• **Work instruction**
Give back exactly the stretch of data below from the line holding "Image resolution: width=1024 pixels, height=481" through the line holding "Task: Open the green Code dropdown", both ends included, and leave the remaining lines out.

• **Material for this exercise**
::::
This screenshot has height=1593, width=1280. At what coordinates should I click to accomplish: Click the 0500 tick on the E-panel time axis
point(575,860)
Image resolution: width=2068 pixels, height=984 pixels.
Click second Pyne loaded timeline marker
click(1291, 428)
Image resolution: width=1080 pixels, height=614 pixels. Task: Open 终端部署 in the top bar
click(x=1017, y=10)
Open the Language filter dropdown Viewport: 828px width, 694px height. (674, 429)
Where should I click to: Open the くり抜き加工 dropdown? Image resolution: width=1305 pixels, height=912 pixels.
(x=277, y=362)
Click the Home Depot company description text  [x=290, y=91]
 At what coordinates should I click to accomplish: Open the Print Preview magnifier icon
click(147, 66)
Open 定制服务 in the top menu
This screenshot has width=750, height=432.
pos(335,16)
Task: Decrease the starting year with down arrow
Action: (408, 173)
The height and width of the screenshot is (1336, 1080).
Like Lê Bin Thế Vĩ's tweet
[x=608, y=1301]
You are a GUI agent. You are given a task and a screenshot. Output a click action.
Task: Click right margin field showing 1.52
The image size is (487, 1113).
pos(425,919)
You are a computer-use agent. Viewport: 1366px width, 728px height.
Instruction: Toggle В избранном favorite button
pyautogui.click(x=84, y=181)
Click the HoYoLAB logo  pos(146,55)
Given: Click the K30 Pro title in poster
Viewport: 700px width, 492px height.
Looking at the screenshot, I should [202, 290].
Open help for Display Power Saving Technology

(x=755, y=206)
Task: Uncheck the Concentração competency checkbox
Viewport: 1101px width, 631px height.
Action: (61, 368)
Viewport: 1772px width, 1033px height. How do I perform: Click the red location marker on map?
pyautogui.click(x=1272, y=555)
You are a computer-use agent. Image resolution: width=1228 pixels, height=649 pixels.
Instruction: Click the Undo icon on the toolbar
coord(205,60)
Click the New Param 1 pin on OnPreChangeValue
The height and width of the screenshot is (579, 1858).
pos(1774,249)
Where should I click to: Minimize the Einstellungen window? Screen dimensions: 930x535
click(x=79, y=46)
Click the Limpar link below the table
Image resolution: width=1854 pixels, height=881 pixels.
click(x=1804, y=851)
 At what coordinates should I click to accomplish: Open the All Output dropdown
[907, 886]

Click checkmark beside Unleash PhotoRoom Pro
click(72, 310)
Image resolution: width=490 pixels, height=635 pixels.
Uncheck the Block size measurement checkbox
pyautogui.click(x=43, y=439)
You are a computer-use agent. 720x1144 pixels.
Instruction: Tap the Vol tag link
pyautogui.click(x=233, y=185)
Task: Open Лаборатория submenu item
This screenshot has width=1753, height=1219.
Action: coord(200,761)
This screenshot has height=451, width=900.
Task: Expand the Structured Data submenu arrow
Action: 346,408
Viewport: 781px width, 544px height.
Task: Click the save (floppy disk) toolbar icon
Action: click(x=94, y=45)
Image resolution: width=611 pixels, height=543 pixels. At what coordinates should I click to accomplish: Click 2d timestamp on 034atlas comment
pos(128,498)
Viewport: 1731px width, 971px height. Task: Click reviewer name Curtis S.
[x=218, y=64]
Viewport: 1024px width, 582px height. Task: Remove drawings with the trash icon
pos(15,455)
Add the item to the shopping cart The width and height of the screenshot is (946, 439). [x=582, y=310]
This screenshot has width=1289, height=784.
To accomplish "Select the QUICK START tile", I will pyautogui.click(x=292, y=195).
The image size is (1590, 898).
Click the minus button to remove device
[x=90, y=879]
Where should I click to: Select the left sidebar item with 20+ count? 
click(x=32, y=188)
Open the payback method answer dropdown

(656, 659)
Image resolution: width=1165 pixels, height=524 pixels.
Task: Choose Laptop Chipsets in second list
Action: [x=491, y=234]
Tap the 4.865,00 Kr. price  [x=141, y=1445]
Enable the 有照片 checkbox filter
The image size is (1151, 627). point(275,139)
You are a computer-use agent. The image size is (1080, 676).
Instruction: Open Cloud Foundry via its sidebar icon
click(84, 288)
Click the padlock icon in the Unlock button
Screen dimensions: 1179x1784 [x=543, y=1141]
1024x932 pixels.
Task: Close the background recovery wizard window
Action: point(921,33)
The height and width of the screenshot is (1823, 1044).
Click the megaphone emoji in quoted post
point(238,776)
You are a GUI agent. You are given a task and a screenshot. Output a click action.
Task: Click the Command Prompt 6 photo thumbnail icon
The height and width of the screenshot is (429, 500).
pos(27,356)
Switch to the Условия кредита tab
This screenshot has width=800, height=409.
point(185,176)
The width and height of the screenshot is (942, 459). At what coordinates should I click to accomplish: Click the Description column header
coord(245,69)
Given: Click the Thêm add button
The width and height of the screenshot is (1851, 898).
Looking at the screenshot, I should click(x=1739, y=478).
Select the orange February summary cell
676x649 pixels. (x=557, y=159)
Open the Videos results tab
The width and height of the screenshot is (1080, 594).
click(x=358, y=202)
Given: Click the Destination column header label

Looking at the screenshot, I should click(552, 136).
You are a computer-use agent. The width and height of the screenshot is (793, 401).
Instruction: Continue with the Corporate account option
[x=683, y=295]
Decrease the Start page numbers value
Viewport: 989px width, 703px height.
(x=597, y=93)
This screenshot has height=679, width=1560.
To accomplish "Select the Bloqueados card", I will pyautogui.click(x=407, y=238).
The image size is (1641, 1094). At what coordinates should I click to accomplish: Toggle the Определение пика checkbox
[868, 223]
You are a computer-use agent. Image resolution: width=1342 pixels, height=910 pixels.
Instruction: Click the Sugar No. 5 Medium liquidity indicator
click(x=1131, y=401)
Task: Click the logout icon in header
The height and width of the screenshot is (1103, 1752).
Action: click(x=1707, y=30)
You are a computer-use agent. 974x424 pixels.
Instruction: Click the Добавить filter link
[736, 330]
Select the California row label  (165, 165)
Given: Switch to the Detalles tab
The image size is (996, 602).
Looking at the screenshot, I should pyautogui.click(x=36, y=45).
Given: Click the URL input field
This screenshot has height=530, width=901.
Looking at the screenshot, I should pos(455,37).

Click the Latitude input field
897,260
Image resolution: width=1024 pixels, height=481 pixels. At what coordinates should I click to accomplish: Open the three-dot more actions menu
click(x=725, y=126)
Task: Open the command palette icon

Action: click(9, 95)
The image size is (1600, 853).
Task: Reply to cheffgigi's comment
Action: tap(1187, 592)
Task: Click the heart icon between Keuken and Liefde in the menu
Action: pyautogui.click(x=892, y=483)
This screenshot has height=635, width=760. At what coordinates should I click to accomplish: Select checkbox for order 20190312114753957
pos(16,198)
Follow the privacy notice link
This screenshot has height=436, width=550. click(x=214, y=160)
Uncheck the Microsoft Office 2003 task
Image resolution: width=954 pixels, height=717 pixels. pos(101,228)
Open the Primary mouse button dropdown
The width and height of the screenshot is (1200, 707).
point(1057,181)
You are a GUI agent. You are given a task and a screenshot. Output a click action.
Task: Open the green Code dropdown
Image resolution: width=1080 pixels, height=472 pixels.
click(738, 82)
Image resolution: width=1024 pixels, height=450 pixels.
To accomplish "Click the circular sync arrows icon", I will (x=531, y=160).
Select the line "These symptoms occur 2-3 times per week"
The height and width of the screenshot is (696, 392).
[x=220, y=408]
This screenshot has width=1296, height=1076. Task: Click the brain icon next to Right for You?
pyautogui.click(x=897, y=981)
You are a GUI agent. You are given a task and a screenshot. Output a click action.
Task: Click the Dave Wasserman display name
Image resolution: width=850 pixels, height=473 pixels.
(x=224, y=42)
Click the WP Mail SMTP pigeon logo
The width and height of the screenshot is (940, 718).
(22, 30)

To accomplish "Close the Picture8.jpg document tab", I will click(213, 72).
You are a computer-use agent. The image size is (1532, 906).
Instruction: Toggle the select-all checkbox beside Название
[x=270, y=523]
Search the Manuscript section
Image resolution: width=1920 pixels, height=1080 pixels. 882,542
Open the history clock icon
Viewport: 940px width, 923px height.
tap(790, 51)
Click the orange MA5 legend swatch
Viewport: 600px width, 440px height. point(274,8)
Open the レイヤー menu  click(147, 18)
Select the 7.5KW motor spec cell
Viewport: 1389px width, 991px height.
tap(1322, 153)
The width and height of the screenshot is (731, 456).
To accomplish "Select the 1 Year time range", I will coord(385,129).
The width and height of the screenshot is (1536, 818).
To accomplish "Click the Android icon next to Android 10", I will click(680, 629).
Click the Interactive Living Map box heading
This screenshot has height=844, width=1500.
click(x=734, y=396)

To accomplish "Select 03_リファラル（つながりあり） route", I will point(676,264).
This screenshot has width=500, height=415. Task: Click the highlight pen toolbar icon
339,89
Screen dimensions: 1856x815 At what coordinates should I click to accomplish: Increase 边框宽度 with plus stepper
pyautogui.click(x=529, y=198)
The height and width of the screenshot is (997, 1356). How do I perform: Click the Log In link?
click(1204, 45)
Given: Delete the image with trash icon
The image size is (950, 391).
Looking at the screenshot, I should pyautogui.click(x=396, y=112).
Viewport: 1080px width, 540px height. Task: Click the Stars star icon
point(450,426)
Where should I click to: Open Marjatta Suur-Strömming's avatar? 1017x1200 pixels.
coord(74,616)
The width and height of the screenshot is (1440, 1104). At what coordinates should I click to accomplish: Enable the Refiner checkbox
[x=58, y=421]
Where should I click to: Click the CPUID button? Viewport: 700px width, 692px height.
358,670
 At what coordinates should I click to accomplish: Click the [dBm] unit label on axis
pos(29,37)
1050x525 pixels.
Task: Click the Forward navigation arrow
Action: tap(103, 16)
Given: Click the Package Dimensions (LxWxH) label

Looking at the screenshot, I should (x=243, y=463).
::::
• **Solution for this exercise**
Image resolution: width=1024 pixels, height=481 pixels. At what coordinates should I click to accomplish: Open the three-dot more actions menu
click(x=725, y=126)
Task: Open the command palette icon

Action: click(9, 95)
The image size is (1600, 853).
Task: Reply to cheffgigi's comment
Action: tap(1187, 592)
Task: Click the heart icon between Keuken and Liefde in the menu
Action: pyautogui.click(x=892, y=483)
This screenshot has height=635, width=760. At what coordinates should I click to accomplish: Select checkbox for order 20190312114753957
pos(16,198)
Follow the privacy notice link
This screenshot has height=436, width=550. click(x=214, y=160)
Uncheck the Microsoft Office 2003 task
Image resolution: width=954 pixels, height=717 pixels. pos(101,228)
Open the Primary mouse button dropdown
The width and height of the screenshot is (1200, 707).
point(1057,181)
You are a GUI agent. You are given a task and a screenshot. Output a click action.
Task: Open the green Code dropdown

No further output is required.